§ Goal A: Copy the dataset rows from the row containing "Where should I click to: Click the DDoS" through the row containing "Clear the name", including both of those rows.

§ Passage to read:

-- START --

Equity might look like increased diversity in extra-curricular activity participation, even at the high school level, which means equity might require reinstatement of 4th grade strings and 7th grade football.

Equity might look like rethinking technology use and internet filtering practices at school.

Equity might look like an acceleration policy that serves kids in regular education classrooms through appropriate subject matter and whole grade acceleration rather than in exclusionary pull-out programs at the elementary school level.

Equity might look more like the low-SES school described by Kitchen Table Math commenter palisadesk here:
However, I’ve never seen the attitude that seems to prevail in upper-SES schools, even in my district, where responsibility for kids’ learning the basics is offloaded to the home. It was hammered into me from the get-go that it was MY responsibility to teach kids the things they needed to learn, not the parents’ responsibility (which in many cases they did not have the resources to do anyway). It helps that the families in general support a more instructivist stance and expect us to be hammering the foundation skills. We allocate 20 minutes daily across the grades to structured practice of math skills. Counting, math facts, metric conversions, fractions, formulae—depending on the grade. Our math results are better than those in some of the middle-class schools, which I find interesting. We are doing something right.

Even so, it is an uphill struggle because many kids need far more instructional time than we can provide, and issues like absenteeism, frequent moves, family crises and hunger do affect kids’ learning no matter how well we can teach them. But I haven’t seen the following in any of my schools for over a decade:

1. movies shown during instructional time

2. “art” projects in reading or math. No dioramas, foldables, posters etc.

3. “discovery” learning. “Guided discovery” is a bit different—in a science activity, students might be led through a series of steps to “discover” something (really, to observe it) and detail their observations, but they aren’t turned loose with stuff and expected to “discover” something.

4. “group” work with the exception of leveled groups for reading and math; when not directly taught by the teacher the groups will have individualized seatwork or follow-up assignments.
And here, in response to another commenter’s hypothesis that low-SES students in high-SES-area schools should be worse off than those in low-SES schools:
I think this may well be true, for several reasons. As Allison explained, the low-SES kids don’t have the outside tutoring/afterschooling etc. that higher-income families routinely provide, and they tend (this is a generalization) to respond poorly to unstructured learning situations, which much “group work” and “exploratory learning” seems to be. They haven’t got the resources at home or school to do artsy projects, may not have access to a computer or the Internet (or even a telephone!) at home, may have other responsibilities after school, not be able to afford field trips and school clubs/sports etc.

-- END --

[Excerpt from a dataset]

-- START --

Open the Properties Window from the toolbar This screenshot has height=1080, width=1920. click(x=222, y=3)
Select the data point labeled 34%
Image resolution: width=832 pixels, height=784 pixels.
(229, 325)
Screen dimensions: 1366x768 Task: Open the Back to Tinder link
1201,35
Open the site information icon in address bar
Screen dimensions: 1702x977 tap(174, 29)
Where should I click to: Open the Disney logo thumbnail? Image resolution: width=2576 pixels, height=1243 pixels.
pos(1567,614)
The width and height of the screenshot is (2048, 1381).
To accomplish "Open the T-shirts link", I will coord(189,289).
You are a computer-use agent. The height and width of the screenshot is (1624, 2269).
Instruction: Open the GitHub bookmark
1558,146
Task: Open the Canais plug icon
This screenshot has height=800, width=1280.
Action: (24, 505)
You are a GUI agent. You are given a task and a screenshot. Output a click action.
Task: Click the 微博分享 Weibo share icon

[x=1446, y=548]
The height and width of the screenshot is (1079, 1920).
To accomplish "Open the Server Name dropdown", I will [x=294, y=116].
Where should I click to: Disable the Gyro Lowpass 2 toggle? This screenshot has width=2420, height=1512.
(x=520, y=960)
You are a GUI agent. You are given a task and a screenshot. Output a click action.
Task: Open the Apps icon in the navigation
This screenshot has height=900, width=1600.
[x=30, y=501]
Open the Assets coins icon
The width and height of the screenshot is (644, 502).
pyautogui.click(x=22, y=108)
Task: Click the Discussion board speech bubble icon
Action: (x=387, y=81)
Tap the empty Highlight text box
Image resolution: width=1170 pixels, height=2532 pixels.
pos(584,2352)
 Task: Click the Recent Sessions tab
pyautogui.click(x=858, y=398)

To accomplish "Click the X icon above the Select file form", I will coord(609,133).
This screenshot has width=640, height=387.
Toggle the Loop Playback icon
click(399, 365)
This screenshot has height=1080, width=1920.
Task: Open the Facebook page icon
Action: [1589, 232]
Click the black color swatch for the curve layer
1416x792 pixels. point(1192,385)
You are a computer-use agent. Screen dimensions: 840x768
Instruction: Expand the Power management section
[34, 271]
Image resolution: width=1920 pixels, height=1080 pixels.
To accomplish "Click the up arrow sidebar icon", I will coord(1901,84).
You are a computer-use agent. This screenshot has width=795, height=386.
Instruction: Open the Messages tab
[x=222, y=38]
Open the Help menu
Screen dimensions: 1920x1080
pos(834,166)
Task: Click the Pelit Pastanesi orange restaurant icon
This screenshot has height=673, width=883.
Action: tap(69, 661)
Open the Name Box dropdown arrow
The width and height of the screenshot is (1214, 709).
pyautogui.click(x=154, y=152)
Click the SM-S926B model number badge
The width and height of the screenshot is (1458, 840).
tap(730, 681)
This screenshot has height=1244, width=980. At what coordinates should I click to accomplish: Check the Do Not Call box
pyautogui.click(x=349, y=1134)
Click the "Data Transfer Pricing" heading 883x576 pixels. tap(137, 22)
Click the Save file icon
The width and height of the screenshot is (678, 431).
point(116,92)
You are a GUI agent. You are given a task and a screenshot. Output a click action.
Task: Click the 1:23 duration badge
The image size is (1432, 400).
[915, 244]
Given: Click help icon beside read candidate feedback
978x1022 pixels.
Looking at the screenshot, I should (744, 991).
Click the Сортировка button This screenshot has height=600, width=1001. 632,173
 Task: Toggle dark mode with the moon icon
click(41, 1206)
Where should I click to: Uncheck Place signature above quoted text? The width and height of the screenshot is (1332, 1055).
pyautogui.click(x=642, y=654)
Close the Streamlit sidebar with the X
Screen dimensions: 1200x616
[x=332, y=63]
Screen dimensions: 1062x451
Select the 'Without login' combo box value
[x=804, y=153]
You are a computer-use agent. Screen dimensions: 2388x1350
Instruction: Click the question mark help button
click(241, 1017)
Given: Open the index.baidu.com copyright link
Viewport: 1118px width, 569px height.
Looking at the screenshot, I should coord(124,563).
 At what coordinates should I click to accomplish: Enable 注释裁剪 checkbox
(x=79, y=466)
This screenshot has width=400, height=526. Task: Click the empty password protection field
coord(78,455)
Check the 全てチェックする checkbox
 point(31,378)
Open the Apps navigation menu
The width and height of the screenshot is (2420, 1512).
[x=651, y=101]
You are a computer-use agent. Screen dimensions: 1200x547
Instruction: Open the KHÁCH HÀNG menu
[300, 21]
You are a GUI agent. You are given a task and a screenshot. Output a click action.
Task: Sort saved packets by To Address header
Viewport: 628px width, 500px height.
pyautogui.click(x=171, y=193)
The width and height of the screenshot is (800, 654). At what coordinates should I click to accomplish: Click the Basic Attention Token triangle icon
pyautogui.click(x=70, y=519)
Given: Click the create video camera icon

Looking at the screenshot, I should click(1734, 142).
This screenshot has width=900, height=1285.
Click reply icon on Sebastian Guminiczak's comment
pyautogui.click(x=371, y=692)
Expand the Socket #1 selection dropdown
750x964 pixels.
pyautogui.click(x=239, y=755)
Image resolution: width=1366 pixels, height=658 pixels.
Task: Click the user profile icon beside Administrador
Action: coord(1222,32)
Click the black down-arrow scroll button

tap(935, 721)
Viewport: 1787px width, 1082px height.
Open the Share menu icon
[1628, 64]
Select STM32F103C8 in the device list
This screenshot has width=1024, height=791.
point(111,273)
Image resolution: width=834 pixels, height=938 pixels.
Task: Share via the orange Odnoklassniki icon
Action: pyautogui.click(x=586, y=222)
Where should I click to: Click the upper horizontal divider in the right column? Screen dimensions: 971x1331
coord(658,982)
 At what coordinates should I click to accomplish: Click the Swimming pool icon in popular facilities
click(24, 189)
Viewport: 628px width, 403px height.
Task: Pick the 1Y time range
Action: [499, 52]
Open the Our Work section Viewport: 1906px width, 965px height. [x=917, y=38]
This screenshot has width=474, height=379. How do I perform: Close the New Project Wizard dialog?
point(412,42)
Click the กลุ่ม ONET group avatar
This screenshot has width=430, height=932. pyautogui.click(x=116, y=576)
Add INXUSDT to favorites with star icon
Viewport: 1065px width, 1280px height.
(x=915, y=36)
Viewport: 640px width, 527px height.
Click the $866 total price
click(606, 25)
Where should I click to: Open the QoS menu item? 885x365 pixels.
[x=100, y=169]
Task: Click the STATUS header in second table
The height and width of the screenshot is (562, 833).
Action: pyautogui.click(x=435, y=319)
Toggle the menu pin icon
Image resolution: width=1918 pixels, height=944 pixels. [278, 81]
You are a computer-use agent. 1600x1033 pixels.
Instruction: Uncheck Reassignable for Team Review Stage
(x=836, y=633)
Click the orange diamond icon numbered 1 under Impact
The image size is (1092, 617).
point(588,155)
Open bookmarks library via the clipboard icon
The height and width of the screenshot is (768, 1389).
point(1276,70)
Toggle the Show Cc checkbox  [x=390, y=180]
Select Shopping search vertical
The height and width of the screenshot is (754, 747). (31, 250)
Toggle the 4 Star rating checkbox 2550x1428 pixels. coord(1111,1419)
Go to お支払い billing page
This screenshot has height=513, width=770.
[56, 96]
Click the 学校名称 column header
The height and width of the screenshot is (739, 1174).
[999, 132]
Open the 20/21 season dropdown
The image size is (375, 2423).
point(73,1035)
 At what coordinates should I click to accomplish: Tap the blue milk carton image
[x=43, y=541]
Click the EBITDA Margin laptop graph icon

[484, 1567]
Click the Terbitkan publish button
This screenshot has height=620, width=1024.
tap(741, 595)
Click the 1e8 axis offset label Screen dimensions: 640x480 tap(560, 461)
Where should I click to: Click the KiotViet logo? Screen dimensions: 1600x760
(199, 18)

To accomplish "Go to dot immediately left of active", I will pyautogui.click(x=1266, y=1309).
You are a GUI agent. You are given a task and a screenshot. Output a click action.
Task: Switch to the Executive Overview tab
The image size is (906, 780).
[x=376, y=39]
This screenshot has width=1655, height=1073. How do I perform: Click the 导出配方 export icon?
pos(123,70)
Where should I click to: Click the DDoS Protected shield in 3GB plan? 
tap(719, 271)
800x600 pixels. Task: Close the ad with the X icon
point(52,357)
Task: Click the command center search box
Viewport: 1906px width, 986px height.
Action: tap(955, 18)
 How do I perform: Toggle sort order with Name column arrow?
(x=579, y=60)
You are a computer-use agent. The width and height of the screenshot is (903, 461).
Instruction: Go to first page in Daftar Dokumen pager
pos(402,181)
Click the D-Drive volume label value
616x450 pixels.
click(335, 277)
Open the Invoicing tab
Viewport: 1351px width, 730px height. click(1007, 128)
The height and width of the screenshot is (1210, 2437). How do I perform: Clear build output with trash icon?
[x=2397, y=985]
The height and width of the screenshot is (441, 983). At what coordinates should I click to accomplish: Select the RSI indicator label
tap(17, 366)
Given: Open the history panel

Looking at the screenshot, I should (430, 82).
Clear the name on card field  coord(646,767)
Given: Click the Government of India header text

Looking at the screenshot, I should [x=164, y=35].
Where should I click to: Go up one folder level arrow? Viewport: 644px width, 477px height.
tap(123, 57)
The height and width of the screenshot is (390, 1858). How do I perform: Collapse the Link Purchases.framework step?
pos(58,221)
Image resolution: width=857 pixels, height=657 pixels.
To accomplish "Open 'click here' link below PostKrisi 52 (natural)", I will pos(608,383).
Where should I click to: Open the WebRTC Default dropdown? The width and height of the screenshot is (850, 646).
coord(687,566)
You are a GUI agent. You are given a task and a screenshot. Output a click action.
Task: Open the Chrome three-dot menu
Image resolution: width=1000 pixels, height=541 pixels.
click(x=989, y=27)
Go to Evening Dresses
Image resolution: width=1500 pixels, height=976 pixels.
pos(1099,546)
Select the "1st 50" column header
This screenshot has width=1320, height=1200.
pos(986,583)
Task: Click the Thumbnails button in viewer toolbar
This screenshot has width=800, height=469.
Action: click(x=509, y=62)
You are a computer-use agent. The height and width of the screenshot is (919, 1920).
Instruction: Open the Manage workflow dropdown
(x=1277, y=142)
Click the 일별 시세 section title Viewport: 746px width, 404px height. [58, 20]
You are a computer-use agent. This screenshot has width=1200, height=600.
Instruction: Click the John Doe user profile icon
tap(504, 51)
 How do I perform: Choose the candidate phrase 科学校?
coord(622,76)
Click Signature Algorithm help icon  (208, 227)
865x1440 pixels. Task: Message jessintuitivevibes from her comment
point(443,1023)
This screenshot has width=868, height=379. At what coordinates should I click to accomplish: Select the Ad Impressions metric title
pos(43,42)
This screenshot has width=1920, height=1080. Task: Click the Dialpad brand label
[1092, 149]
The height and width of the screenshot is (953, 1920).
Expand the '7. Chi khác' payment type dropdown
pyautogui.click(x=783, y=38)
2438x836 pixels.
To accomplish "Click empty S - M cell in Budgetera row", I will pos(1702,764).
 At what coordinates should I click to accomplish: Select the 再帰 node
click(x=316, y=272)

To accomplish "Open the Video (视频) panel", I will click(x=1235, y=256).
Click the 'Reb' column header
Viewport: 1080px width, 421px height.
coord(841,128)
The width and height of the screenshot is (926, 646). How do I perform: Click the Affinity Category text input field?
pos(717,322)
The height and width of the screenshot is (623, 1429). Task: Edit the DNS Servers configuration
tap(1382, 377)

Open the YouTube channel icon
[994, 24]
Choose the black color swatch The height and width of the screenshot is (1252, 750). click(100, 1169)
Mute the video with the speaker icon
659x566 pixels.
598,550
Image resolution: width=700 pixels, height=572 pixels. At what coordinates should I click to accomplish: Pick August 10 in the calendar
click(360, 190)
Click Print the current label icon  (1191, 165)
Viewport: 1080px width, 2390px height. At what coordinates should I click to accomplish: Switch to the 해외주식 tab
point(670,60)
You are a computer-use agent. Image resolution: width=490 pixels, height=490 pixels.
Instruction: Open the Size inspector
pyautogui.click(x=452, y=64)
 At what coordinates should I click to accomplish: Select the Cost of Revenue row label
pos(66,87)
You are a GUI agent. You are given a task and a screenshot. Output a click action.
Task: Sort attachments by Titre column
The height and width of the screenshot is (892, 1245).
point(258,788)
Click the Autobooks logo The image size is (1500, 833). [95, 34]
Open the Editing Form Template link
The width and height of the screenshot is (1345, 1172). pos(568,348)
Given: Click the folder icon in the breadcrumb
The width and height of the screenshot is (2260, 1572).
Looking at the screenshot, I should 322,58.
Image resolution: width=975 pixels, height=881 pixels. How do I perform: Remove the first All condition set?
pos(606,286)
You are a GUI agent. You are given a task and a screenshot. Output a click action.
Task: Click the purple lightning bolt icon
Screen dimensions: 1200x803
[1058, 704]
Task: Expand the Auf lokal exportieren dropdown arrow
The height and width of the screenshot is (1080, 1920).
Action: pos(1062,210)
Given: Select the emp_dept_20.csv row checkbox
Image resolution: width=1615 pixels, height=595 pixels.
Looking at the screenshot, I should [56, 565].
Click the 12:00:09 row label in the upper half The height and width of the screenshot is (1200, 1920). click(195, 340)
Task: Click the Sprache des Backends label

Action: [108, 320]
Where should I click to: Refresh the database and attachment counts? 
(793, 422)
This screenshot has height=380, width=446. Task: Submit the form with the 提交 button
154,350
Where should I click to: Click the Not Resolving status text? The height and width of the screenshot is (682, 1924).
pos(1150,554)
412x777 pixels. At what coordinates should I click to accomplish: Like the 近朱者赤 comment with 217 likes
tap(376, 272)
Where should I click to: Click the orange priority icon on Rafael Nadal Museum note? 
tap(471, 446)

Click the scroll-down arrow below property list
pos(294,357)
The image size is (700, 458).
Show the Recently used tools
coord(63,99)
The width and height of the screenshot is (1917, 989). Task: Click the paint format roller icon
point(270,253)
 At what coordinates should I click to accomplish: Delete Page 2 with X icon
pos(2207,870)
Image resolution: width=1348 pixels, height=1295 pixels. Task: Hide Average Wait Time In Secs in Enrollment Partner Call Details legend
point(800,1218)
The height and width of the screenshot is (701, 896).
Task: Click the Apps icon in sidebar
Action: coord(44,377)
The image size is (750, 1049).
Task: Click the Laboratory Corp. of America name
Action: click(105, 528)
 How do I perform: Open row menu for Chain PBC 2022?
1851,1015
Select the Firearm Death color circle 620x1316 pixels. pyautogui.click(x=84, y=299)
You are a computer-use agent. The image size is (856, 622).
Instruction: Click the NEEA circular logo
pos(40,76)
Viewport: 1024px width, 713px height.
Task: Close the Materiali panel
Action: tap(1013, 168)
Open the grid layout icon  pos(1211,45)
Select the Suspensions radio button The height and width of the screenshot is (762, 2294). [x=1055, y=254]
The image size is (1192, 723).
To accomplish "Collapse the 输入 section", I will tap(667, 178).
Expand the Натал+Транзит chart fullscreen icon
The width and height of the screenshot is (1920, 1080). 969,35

-- END --

§ Goal B: Carry the passage on educational equity forward from its final sentence.

§ Exercise result A:
Where should I click to: Click the DDoS Protected shield in 3GB plan? 
tap(719, 271)
800x600 pixels. Task: Close the ad with the X icon
point(52,357)
Task: Click the command center search box
Viewport: 1906px width, 986px height.
Action: tap(955, 18)
 How do I perform: Toggle sort order with Name column arrow?
(x=579, y=60)
You are a computer-use agent. The width and height of the screenshot is (903, 461).
Instruction: Go to first page in Daftar Dokumen pager
pos(402,181)
Click the D-Drive volume label value
616x450 pixels.
click(335, 277)
Open the Invoicing tab
Viewport: 1351px width, 730px height. click(1007, 128)
The height and width of the screenshot is (1210, 2437). How do I perform: Clear build output with trash icon?
[x=2397, y=985]
The height and width of the screenshot is (441, 983). At what coordinates should I click to accomplish: Select the RSI indicator label
tap(17, 366)
Given: Open the history panel

Looking at the screenshot, I should (430, 82).
Clear the name on card field  coord(646,767)

§ Exercise result B:
A previous school I worked at was in a neighborhood separated by a large city park from a very wealthy area of manicured million-dollar homes. The school for that neighborhood served these very affluent families, who comprised most of the enrollment, but on the edge of the neighborhood, bordering a freeway, there was a smallish public housing project. The children there also attended this school. So you had the very poor and the extremely rich. The school got allocated some extra special education staff for the “project” kids, but both socially and academically those children were isolated and tended to be academically unsuccessful. A top teacher from my school transferred there a few years ago and tells me that the great divide is still present, and the school does not have the kind of supports low-SES kids need.

For example, at my school the library has been kept open after school for parents and children to come in and use the computers for research, skill practice, homework and so on. Even though math facts are taught, many children need much more practice than can be given in class; we recommend some online sites for practice and pay for some sites where children can practice reading skills online (about 40% of our students have internet at home). Teachers also proved tutoring and support over the lunch hour and run academic clubs like math clubs and spelling clubs to reinforce basics in an engaging way.

Upper-income schools don’t, in my experience, provide this kind of thing. Their students are leaving after school for Little League, swimming, horseback riding and gymnastics. Our students are leaving to care for younger siblings or help mom and dad at the bakery.

Tuesday, July 8, 2014

Distaste for democracy

Our school board members are apparently determined to fill the board vacancy by appointment, rather than by holding a special election. This is a defensible stance, but I think a disappointing one, for the reasons I discussed here. The seat can be filled in only two ways: by the incumbents or by the voters. Letting the voters choose is the more democratic, less self-serving option.

What’s especially interesting is that the board is also apparently determined to choose someone who will not run for re-election. This means that not only will the seat be filled by appointment, but the appointee will not face any democratic accountability for his or her actions while on the board. We’re supposed to see that, somehow, as doing the public a favor.

I know there are arguments to support both of those choices, and reasonable people can disagree. But there seems to be something about school governance that leads officials to gravitate, when given a choice, to the less democratic option. Education seems to touch some chord of discomfort or distaste that people have toward otherwise fairly ordinary features of democracy. Somehow there’s always a good reason for setting them aside.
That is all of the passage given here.